## start

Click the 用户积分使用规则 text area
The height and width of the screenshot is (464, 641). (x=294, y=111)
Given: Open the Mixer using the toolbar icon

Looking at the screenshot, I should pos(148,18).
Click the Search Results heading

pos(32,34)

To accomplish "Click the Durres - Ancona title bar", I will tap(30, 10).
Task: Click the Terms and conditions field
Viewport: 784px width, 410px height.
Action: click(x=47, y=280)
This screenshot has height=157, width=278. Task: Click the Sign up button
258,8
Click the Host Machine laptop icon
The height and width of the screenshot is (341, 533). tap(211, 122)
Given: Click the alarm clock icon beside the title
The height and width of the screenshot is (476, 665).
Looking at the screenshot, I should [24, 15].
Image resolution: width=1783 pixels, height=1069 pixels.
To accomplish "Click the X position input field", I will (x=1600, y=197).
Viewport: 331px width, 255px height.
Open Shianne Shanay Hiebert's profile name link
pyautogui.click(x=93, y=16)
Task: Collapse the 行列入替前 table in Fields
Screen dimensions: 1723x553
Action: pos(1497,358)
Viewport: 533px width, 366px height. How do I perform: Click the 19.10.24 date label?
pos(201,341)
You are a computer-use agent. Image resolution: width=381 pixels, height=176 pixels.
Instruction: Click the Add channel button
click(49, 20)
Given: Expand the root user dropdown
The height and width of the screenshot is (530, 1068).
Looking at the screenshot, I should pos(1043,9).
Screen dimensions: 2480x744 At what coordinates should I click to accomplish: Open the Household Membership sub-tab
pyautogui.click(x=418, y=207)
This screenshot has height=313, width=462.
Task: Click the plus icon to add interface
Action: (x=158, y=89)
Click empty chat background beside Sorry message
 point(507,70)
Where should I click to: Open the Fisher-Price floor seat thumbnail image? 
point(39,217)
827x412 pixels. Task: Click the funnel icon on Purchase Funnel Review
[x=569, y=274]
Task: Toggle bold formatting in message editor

## end

§ WORK TO DO
Reproduce all of the data above word for word, keeping every line in its original order.

§ ANSWER TO THIS PROBLEM
Click the 用户积分使用规则 text area
The height and width of the screenshot is (464, 641). (x=294, y=111)
Given: Open the Mixer using the toolbar icon

Looking at the screenshot, I should pos(148,18).
Click the Search Results heading

pos(32,34)

To accomplish "Click the Durres - Ancona title bar", I will tap(30, 10).
Task: Click the Terms and conditions field
Viewport: 784px width, 410px height.
Action: click(x=47, y=280)
This screenshot has height=157, width=278. Task: Click the Sign up button
258,8
Click the Host Machine laptop icon
The height and width of the screenshot is (341, 533). tap(211, 122)
Given: Click the alarm clock icon beside the title
The height and width of the screenshot is (476, 665).
Looking at the screenshot, I should [24, 15].
Image resolution: width=1783 pixels, height=1069 pixels.
To accomplish "Click the X position input field", I will (x=1600, y=197).
Viewport: 331px width, 255px height.
Open Shianne Shanay Hiebert's profile name link
pyautogui.click(x=93, y=16)
Task: Collapse the 行列入替前 table in Fields
Screen dimensions: 1723x553
Action: pos(1497,358)
Viewport: 533px width, 366px height. How do I perform: Click the 19.10.24 date label?
pos(201,341)
You are a computer-use agent. Image resolution: width=381 pixels, height=176 pixels.
Instruction: Click the Add channel button
click(49, 20)
Given: Expand the root user dropdown
The height and width of the screenshot is (530, 1068).
Looking at the screenshot, I should pos(1043,9).
Screen dimensions: 2480x744 At what coordinates should I click to accomplish: Open the Household Membership sub-tab
pyautogui.click(x=418, y=207)
This screenshot has height=313, width=462.
Task: Click the plus icon to add interface
Action: (x=158, y=89)
Click empty chat background beside Sorry message
 point(507,70)
Where should I click to: Open the Fisher-Price floor seat thumbnail image? 
point(39,217)
827x412 pixels. Task: Click the funnel icon on Purchase Funnel Review
[x=569, y=274]
Task: Toggle bold formatting in message editor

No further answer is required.